Path: \windows\system32\winload.exe

Partition: 1
Hard Disk: 27a68478

[ /NOEXECUTE=OPTIN

****************************

it won't go to the recovery, also tried alt+f10 to a toshiba and did the same thing.

tried doing the recovery inside window but the eRecovery application is none existent on my computer. tried to download the eRecovery app from acer the newest version did not do also tried the older one still won't work.

it posts and error "NOT D2D" 

do i still have to configure something or it is just that i don't have the recovery partition anymore?



responses would be appreciated! ray:


----------



## Wrench97 (May 10, 2008)

Make sure D2D is enabled in the Bios, from memory you would have had to create the recovery image when you fist received the laptop on some models. 
If it is already enabled in the Bios then I would think you have a model that needed to be setup upon receipt.


----------



## jenae (Jun 17, 2008)

Hi, go to start search and type diskmgmt.msc press enter this should tell us what partitions you have.


----------



## chessmonster (Aug 15, 2010)

hey thnks for reading and giving out replies
appreciate it

for wrench97: yep it is enabled, i'm not really sure on what do you that mean it needs to be setup upon receipt. is that the hidden partition you are saying?

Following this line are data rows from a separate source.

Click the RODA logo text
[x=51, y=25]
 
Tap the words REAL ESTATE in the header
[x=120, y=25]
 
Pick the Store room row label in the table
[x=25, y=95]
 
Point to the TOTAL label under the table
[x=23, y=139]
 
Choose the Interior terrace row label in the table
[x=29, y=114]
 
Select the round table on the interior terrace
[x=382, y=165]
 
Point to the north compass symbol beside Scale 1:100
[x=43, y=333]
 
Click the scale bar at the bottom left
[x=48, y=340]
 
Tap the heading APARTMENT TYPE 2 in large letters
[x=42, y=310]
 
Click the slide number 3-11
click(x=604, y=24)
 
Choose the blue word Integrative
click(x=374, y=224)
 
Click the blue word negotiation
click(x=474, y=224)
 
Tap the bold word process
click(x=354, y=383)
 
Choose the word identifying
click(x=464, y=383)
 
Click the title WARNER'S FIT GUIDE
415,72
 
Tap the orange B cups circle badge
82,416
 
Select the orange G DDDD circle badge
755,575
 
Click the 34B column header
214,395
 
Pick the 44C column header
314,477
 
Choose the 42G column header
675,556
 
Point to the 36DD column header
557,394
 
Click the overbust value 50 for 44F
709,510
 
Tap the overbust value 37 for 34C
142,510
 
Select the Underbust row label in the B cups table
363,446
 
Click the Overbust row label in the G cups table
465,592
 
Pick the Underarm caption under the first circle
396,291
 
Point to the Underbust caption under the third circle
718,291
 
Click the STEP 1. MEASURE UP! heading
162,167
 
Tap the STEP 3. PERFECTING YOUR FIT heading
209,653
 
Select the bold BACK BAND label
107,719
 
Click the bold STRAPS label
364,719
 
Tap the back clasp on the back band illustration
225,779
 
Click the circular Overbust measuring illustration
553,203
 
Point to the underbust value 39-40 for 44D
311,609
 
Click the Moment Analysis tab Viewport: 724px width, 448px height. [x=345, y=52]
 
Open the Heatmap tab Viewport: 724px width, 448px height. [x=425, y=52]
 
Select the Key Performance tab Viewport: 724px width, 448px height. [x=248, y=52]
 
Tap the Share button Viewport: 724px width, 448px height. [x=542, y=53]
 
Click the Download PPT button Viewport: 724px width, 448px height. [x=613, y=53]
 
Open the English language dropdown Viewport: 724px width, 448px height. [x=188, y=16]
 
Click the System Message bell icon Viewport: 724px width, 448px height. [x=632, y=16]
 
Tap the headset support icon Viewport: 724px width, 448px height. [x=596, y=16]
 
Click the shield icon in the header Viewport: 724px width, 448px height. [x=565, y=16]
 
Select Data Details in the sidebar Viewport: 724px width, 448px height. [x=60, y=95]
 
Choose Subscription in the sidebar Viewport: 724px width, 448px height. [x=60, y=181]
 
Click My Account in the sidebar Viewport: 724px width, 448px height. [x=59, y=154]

for jenae: http://a.imageshack.us/img192/2294/zzzzzzzzzzg.jpg

i think i don't have the hidden partition anymore, do i?


----------



## Wrench97 (May 10, 2008)

When you received the laptop on some models you had to run the Acer recovery program to create the recovery image on either the hard drive(at which point the recovery partition would have been created) or on a CD/DVD.

There is no recovery partition on you drive from looking at DiskMgmt image.

You should be able to buy the recovery dvd from Acer for less then $25.


----------



## chessmonster (Aug 15, 2010)

ok thanks!

that is all what i need to know
:1angel:

thanks again for the responses!


----------